Below are some records. Set down exactly the line holding "You are a computer-use" and every later line through the end, omitting the pictures.

Screenshot grounding data

>>>

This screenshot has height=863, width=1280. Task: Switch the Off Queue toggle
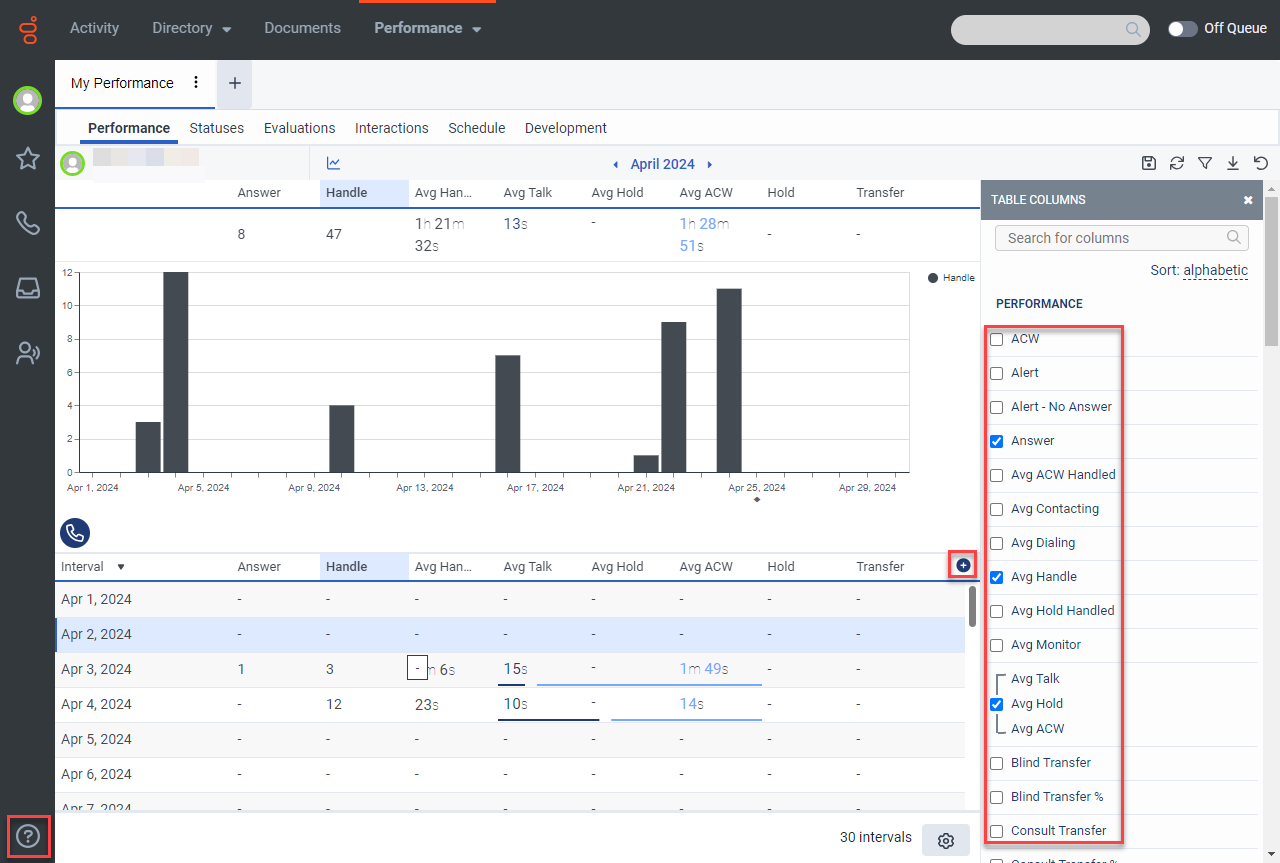tap(1182, 28)
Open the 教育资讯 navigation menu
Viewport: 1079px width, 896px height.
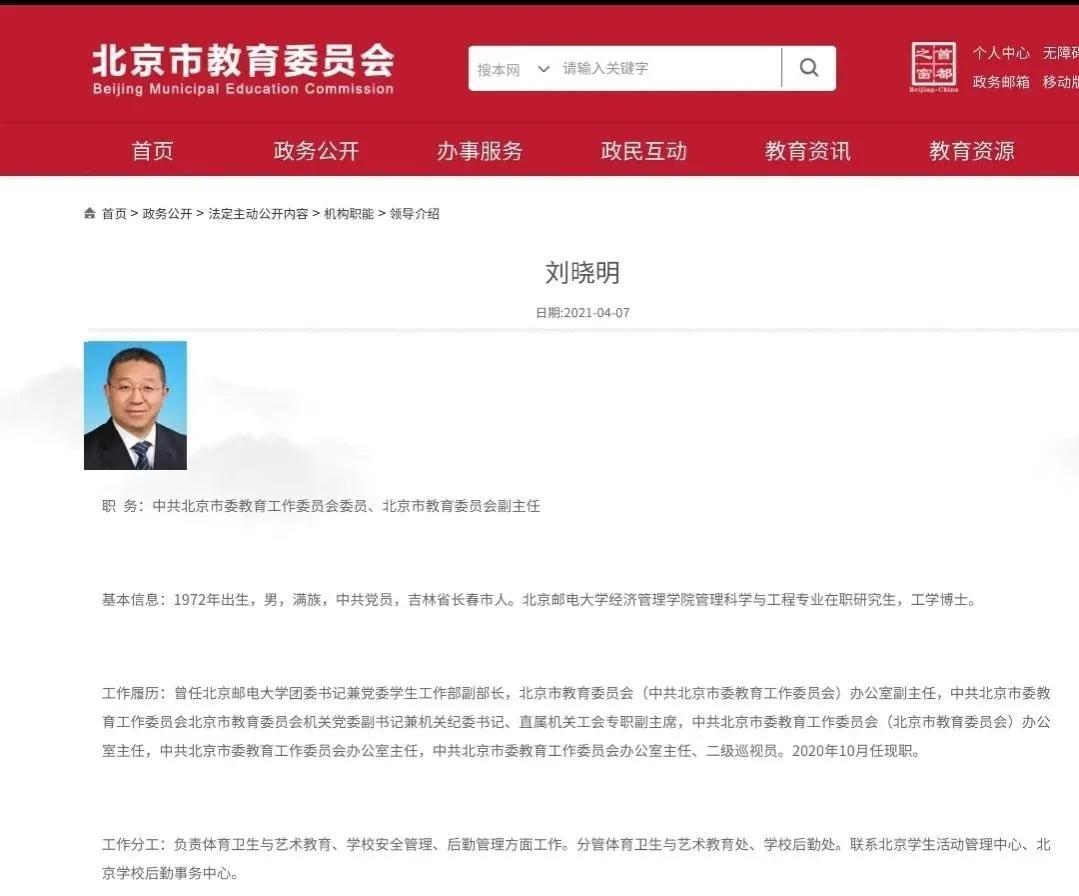click(x=808, y=151)
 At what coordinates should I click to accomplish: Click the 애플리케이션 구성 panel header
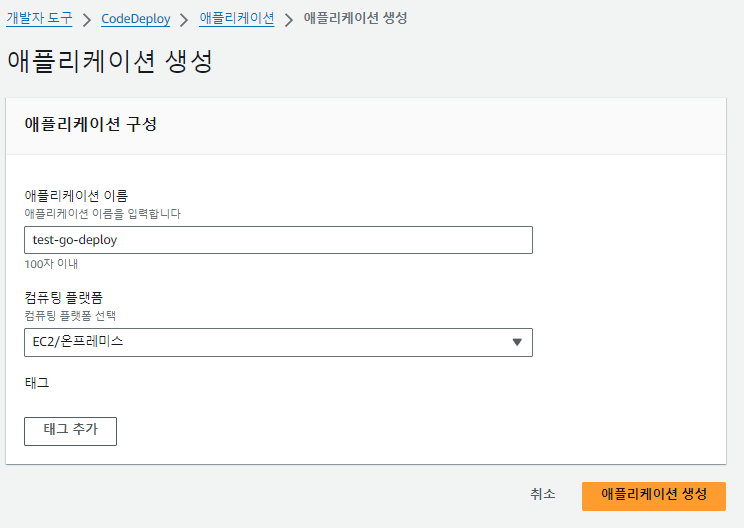click(91, 125)
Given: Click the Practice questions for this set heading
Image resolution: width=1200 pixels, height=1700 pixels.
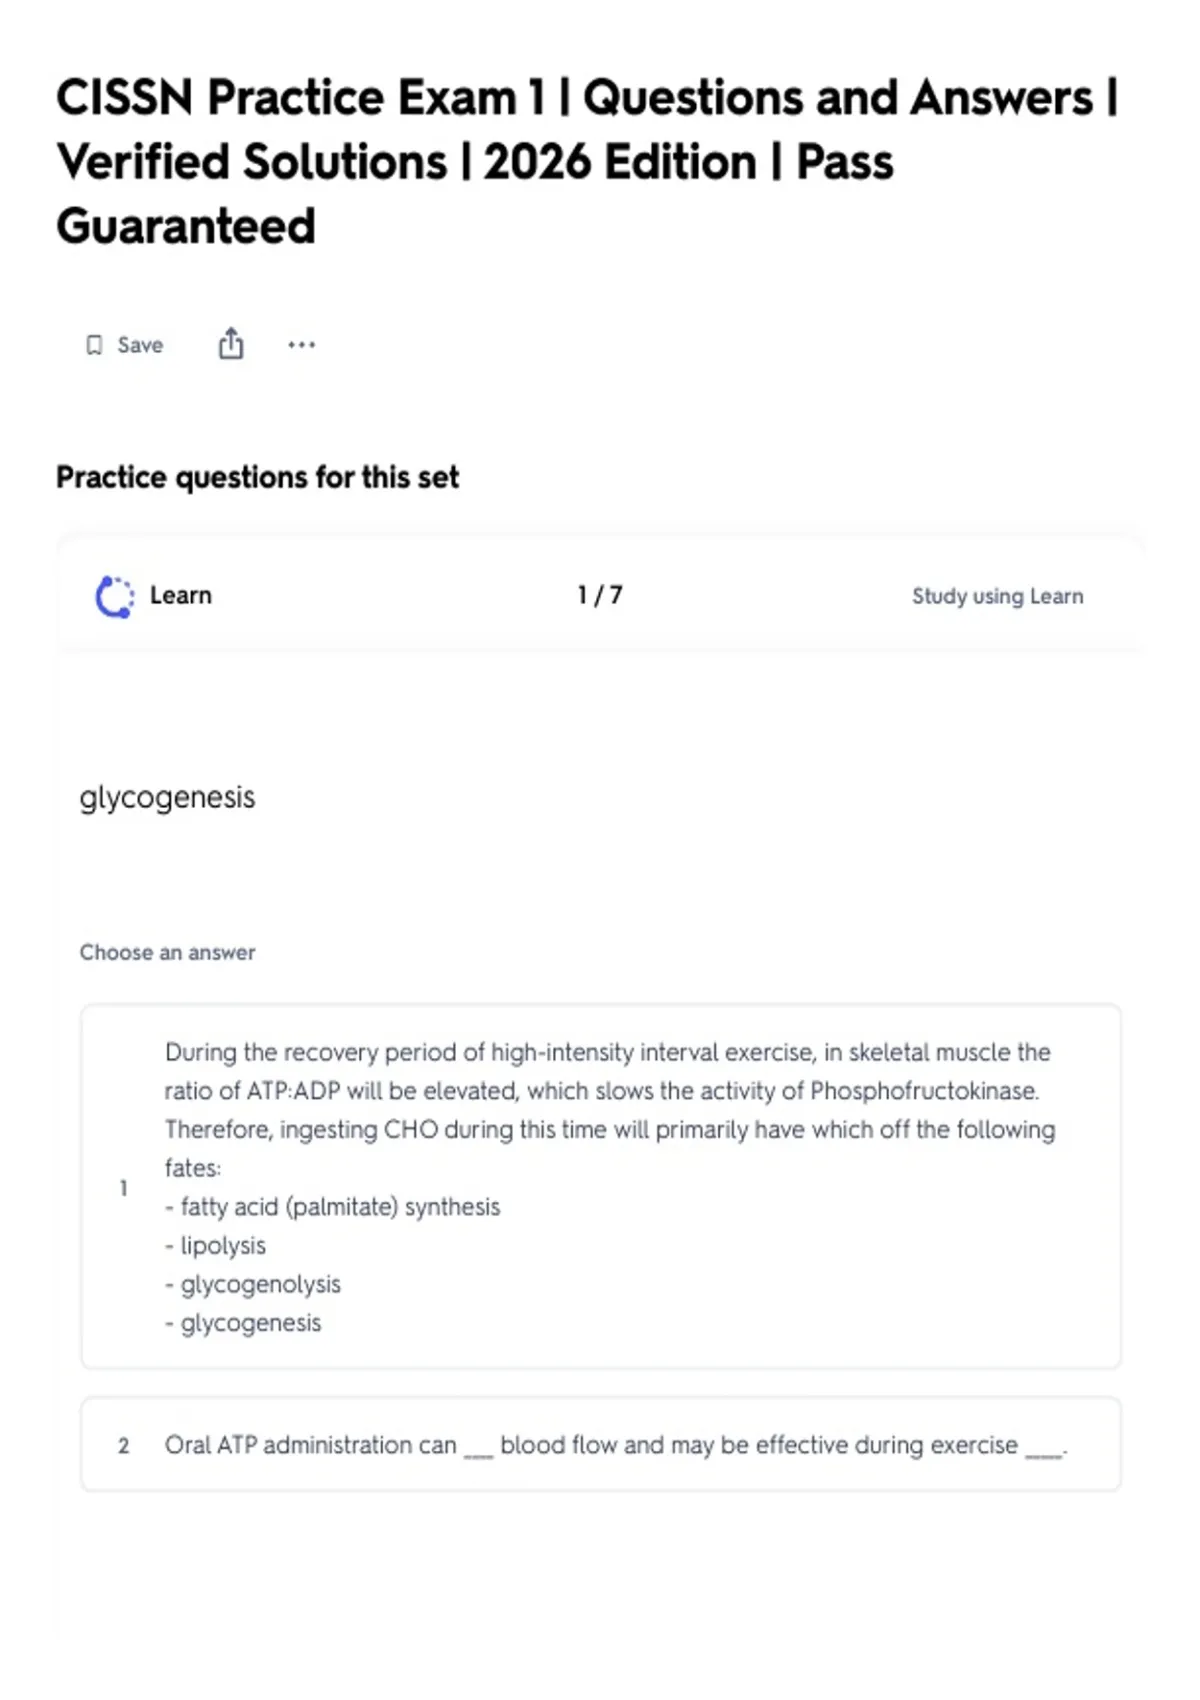Looking at the screenshot, I should [x=257, y=477].
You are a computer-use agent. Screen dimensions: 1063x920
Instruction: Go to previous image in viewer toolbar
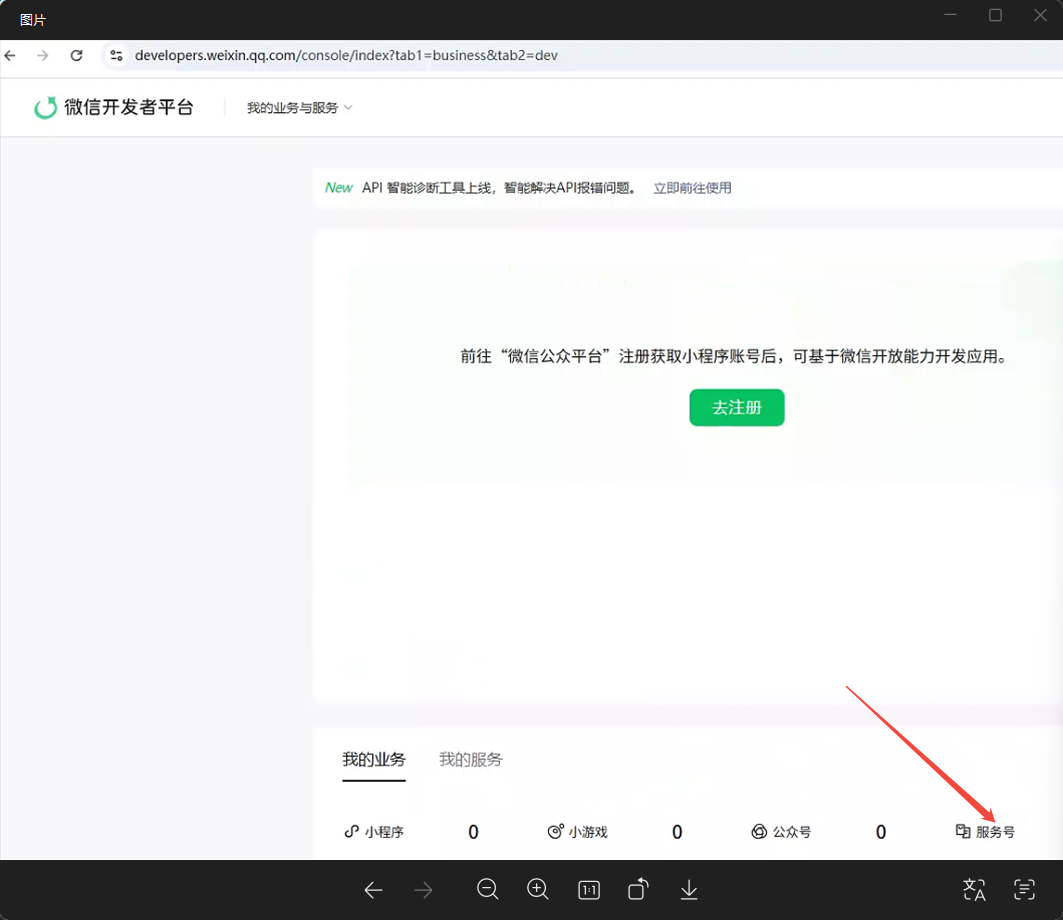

<<<

◆ Result for this task
You are a computer-use agent. Screen dimensions: 1063x920
Instruction: Go to previous image in viewer toolbar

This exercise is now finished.